# SFR ne veut plus fonctionner sur appli Mail.



## dona-ella (10 Février 2019)

Bonsoir, depuis aujourd'hui je ne reçois plus mes mails @sfr sur l'appli Mail. Alors que jusque là tout allait bien. (iPhone SE) 
J'ai beaucoup lu ce qui s'est écrit sur le forum mais rien ne fonctionne. Je ne compte plus le nombre d'essais. 
D'abord il met un temps fou à valider puis ensuite il est écrit que "l'imap ne répond pas". 
J'ai essayé sans l'@, mais ça ne marche pas non plus. 
Une idée de ce que ça peut être? 
Mes mails pro sont là...
Merci!


----------



## wip (10 Février 2019)

Même problème ici, que ce soit sur le Mac, mon iPad ou mon iPhone. Ceci depuis hier midi.
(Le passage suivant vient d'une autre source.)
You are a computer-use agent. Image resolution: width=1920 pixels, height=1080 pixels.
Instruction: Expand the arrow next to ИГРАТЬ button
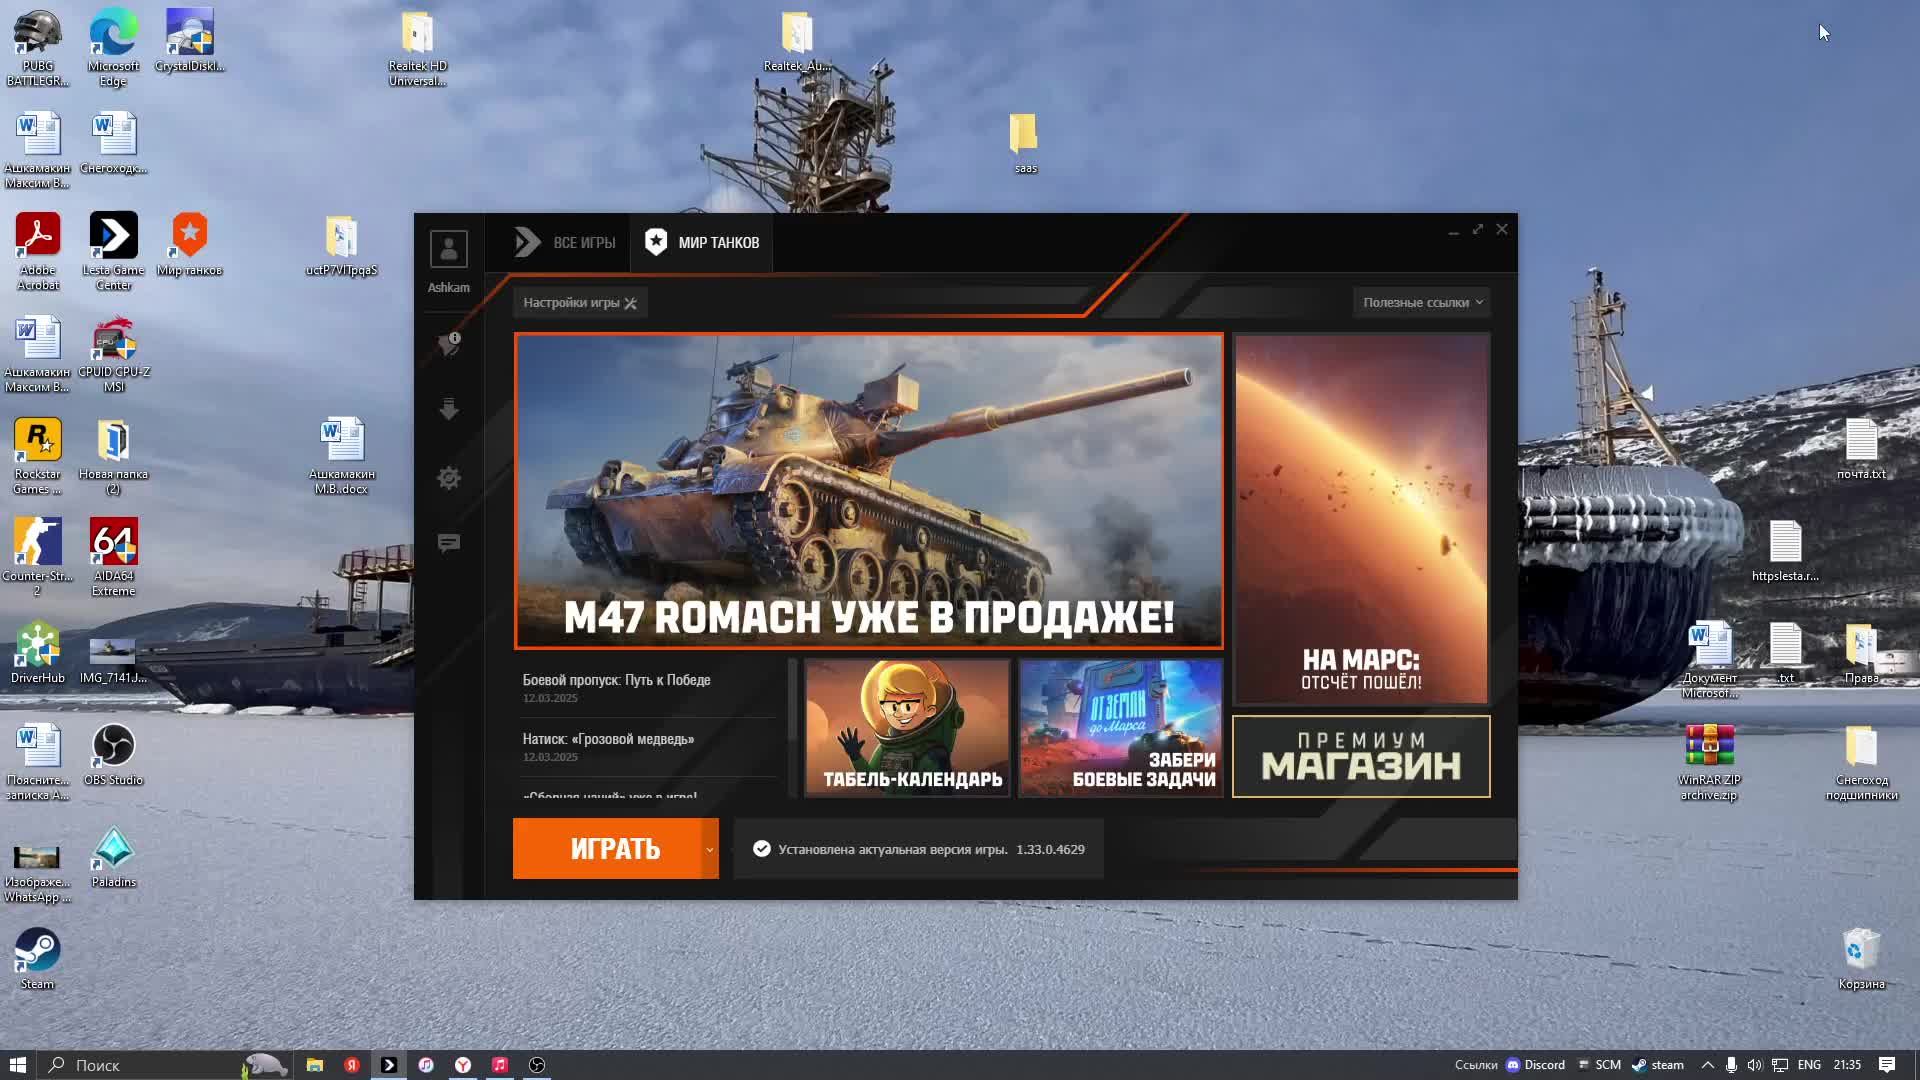[x=710, y=849]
Problème un wifi depuis la box, ou depuis la 4G.
Les boites mail SFR ou NEUF semblent touchées... L'accès aux mails par les sites internet reste possible.

Département: 78.


----------



## wip (10 Février 2019)

Ça semble reparti


----------



## dona-ella (11 Février 2019)

wip a dit:


> Ça semble reparti



Ici aussi!


----------